The Federal Trade Commission accuses Microsoft of misrepresenting Activision Blizzard’s plans after layoffs

The Federal Trade Commission accuses Microsoft of misrepresenting Activision Blizzard’s plans after layoffs

One week after Microsoft laid off nearly 2,000 employees in its gaming division, the Federal Trade Commission accused Microsoft of violating its pledge to allow Activision Blizzard to operate independently after the acquisition. The FTC filed a complaint with a federal appeals court on Wednesday, arguing that last week’s downsizing, which affected Activision Blizzard employees, “is inconsistent with Microsoft’s representations in this lawsuit.” The Federal Trade Commission (FTC) is demanding a temporary halt to Microsoft’s acquisition of Activision Blizzard while it investigates potential antitrust issues.

In its arguments to the FTC over the past two years, Microsoft said it would treat Activision Blizzard as a vertical acquisition and suggested it would not need to lay off workers, because there would be no layoffs. On January 30, Microsoft announced that it would cut 1,900 jobs across Activision Blizzard, ZeniMax, and Xbox after specifically identifying “areas of overlap” between Microsoft and Activision Blizzard.
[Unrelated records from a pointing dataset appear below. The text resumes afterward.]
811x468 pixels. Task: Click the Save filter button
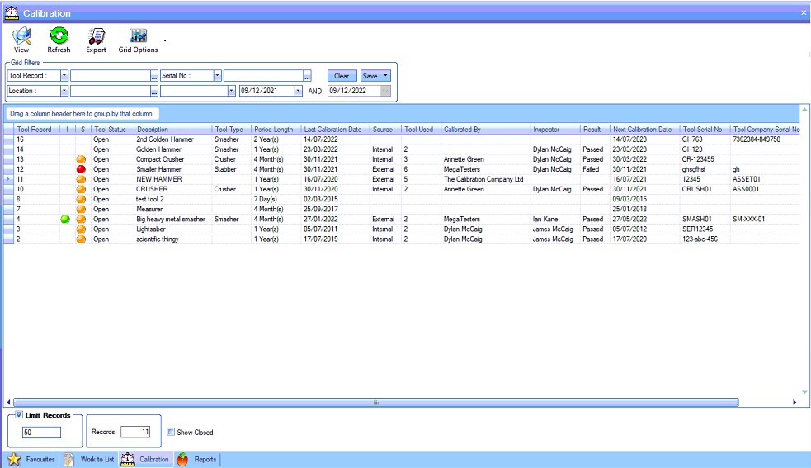point(375,76)
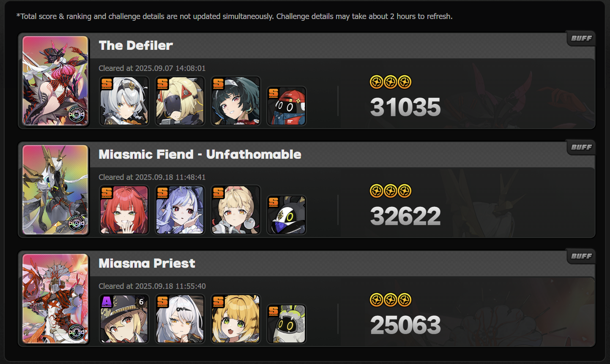This screenshot has width=610, height=364.
Task: Click the 32622 score on Miasmic Fiend
Action: [405, 216]
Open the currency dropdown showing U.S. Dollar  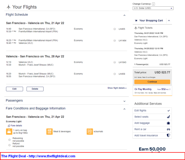click(153, 8)
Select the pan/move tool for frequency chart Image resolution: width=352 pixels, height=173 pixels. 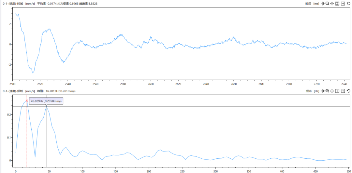pyautogui.click(x=332, y=91)
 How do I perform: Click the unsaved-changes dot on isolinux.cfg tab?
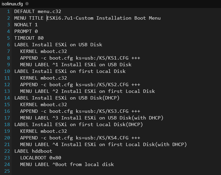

This discrepancy is at the heart of the FTC’s complaint.

“Microsoft’s recently reported plan to eliminate 1,900 jobs in its video game division, including its newly acquired Activision unit, is inconsistent with prior representations it made to this court,” the FTC complaint said. “Specifically, Microsoft stated that the layoffs were part of an ‘implementation plan’ that would reduce ‘areas of overlap’ between Microsoft and Activision, which is inconsistent with Microsoft’s proposal to this court that the two companies would operate independently after the merger.”

Although the UK Competition and Markets Authority approved Microsoft’s $69 billion acquisition of Activision Blizzard in October, the Federal Trade Commission has not been satisfied with its antitrust concerns. The FTC is still challenging the acquisition, which means there’s a possibility that Microsoft could be forced to divest all or part of Activision Blizzard.
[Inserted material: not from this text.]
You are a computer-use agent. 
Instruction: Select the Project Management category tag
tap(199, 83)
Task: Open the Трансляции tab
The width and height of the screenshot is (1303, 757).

In the complaint filed Wednesday, the FTC argued that the recent layoffs also undermine its ability to seek relief for employees adversely affected in the takeover.

Microsoft’s layoffs join a torrent of mass layoffs in the video game industry, specifically in the past few months. An estimated 10,500 people in video games lost their jobs in 2023 – and already in 2024, 6,000 workers were laid off.